═════ RECORDS SUPPLIED

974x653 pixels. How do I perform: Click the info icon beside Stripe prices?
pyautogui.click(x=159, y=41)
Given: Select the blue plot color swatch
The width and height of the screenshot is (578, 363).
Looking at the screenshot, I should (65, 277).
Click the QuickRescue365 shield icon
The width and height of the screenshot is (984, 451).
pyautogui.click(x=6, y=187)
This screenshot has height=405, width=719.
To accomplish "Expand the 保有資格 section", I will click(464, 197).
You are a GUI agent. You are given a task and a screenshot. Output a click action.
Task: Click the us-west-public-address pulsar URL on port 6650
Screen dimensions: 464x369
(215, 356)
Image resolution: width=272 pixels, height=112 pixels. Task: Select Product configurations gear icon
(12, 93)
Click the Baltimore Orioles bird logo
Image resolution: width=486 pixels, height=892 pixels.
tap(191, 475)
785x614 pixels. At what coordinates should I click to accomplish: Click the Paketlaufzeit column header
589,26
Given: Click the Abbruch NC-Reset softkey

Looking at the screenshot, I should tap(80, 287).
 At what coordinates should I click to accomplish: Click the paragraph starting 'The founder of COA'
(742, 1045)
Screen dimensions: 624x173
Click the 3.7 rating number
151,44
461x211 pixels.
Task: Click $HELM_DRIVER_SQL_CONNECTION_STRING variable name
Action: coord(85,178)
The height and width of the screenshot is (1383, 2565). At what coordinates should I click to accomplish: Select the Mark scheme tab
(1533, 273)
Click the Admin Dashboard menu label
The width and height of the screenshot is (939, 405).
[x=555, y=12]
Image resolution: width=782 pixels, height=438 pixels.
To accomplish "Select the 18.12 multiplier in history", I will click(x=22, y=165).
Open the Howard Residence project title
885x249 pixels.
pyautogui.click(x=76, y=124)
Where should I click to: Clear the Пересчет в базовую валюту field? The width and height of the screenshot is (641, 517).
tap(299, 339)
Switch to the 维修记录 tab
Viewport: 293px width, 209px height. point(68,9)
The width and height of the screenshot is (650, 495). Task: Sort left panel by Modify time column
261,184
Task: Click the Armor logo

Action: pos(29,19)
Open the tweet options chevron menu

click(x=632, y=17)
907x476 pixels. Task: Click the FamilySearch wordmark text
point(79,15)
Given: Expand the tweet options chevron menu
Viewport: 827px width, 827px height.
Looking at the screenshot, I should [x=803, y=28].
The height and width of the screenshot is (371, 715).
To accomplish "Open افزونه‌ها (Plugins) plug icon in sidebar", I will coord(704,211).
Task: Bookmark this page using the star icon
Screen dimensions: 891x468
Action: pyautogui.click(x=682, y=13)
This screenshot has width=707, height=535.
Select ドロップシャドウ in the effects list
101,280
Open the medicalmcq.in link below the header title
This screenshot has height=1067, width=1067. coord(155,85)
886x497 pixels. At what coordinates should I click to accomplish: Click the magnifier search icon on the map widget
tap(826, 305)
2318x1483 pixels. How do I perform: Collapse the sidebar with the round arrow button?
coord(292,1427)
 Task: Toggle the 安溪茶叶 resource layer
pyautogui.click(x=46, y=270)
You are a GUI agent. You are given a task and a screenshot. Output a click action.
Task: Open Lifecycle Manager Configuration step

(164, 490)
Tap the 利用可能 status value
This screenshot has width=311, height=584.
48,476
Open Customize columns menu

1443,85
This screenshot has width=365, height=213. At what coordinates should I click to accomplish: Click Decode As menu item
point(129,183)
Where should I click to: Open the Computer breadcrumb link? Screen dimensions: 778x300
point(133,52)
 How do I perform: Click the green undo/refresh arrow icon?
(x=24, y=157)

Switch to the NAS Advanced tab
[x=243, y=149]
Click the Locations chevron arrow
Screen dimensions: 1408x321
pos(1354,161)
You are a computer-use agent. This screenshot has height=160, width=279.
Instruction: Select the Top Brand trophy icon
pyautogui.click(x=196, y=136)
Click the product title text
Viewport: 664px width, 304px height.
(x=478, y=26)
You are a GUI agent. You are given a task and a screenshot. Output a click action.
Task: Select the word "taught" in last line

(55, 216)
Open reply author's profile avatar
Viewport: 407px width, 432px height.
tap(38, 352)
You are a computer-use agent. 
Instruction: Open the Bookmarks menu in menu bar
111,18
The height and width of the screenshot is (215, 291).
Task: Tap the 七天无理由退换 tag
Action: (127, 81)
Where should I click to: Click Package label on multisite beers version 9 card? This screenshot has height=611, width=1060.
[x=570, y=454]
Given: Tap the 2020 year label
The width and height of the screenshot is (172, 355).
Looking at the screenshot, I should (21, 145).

══════════

### INSTRUCTIONS FOR THE TASK:
Give all the records again. Match them exactly.

### SOLUTION TO THIS EXERCISE:
974x653 pixels. How do I perform: Click the info icon beside Stripe prices?
pyautogui.click(x=159, y=41)
Given: Select the blue plot color swatch
The width and height of the screenshot is (578, 363).
Looking at the screenshot, I should (65, 277).
Click the QuickRescue365 shield icon
The width and height of the screenshot is (984, 451).
pyautogui.click(x=6, y=187)
This screenshot has height=405, width=719.
To accomplish "Expand the 保有資格 section", I will click(464, 197).
You are a GUI agent. You are given a task and a screenshot. Output a click action.
Task: Click the us-west-public-address pulsar URL on port 6650
Screen dimensions: 464x369
(215, 356)
Image resolution: width=272 pixels, height=112 pixels. Task: Select Product configurations gear icon
(12, 93)
Click the Baltimore Orioles bird logo
Image resolution: width=486 pixels, height=892 pixels.
tap(191, 475)
785x614 pixels. At what coordinates should I click to accomplish: Click the Paketlaufzeit column header
589,26
Given: Click the Abbruch NC-Reset softkey

Looking at the screenshot, I should tap(80, 287).
 At what coordinates should I click to accomplish: Click the paragraph starting 'The founder of COA'
(742, 1045)
Screen dimensions: 624x173
Click the 3.7 rating number
151,44
461x211 pixels.
Task: Click $HELM_DRIVER_SQL_CONNECTION_STRING variable name
Action: coord(85,178)
The height and width of the screenshot is (1383, 2565). At what coordinates should I click to accomplish: Select the Mark scheme tab
(1533, 273)
Click the Admin Dashboard menu label
The width and height of the screenshot is (939, 405).
[x=555, y=12]
Image resolution: width=782 pixels, height=438 pixels.
To accomplish "Select the 18.12 multiplier in history", I will click(x=22, y=165).
Open the Howard Residence project title
885x249 pixels.
pyautogui.click(x=76, y=124)
Where should I click to: Clear the Пересчет в базовую валюту field? The width and height of the screenshot is (641, 517).
tap(299, 339)
Switch to the 维修记录 tab
Viewport: 293px width, 209px height. point(68,9)
The width and height of the screenshot is (650, 495). Task: Sort left panel by Modify time column
261,184
Task: Click the Armor logo

Action: pos(29,19)
Open the tweet options chevron menu

click(x=632, y=17)
907x476 pixels. Task: Click the FamilySearch wordmark text
point(79,15)
Given: Expand the tweet options chevron menu
Viewport: 827px width, 827px height.
Looking at the screenshot, I should [x=803, y=28].
The height and width of the screenshot is (371, 715).
To accomplish "Open افزونه‌ها (Plugins) plug icon in sidebar", I will coord(704,211).
Task: Bookmark this page using the star icon
Screen dimensions: 891x468
Action: pyautogui.click(x=682, y=13)
This screenshot has width=707, height=535.
Select ドロップシャドウ in the effects list
101,280
Open the medicalmcq.in link below the header title
This screenshot has height=1067, width=1067. coord(155,85)
886x497 pixels. At what coordinates should I click to accomplish: Click the magnifier search icon on the map widget
tap(826, 305)
2318x1483 pixels. How do I perform: Collapse the sidebar with the round arrow button?
coord(292,1427)
 Task: Toggle the 安溪茶叶 resource layer
pyautogui.click(x=46, y=270)
You are a GUI agent. You are given a task and a screenshot. Output a click action.
Task: Open Lifecycle Manager Configuration step

(164, 490)
Tap the 利用可能 status value
This screenshot has width=311, height=584.
48,476
Open Customize columns menu

1443,85
This screenshot has width=365, height=213. At what coordinates should I click to accomplish: Click Decode As menu item
point(129,183)
Where should I click to: Open the Computer breadcrumb link? Screen dimensions: 778x300
point(133,52)
 How do I perform: Click the green undo/refresh arrow icon?
(x=24, y=157)

Switch to the NAS Advanced tab
[x=243, y=149]
Click the Locations chevron arrow
Screen dimensions: 1408x321
pos(1354,161)
You are a computer-use agent. This screenshot has height=160, width=279.
Instruction: Select the Top Brand trophy icon
pyautogui.click(x=196, y=136)
Click the product title text
Viewport: 664px width, 304px height.
(x=478, y=26)
You are a GUI agent. You are given a task and a screenshot. Output a click action.
Task: Select the word "taught" in last line

(55, 216)
Open reply author's profile avatar
Viewport: 407px width, 432px height.
tap(38, 352)
You are a computer-use agent. 
Instruction: Open the Bookmarks menu in menu bar
111,18
The height and width of the screenshot is (215, 291).
Task: Tap the 七天无理由退换 tag
Action: (127, 81)
Where should I click to: Click Package label on multisite beers version 9 card? This screenshot has height=611, width=1060.
[x=570, y=454]
Given: Tap the 2020 year label
The width and height of the screenshot is (172, 355).
Looking at the screenshot, I should (21, 145).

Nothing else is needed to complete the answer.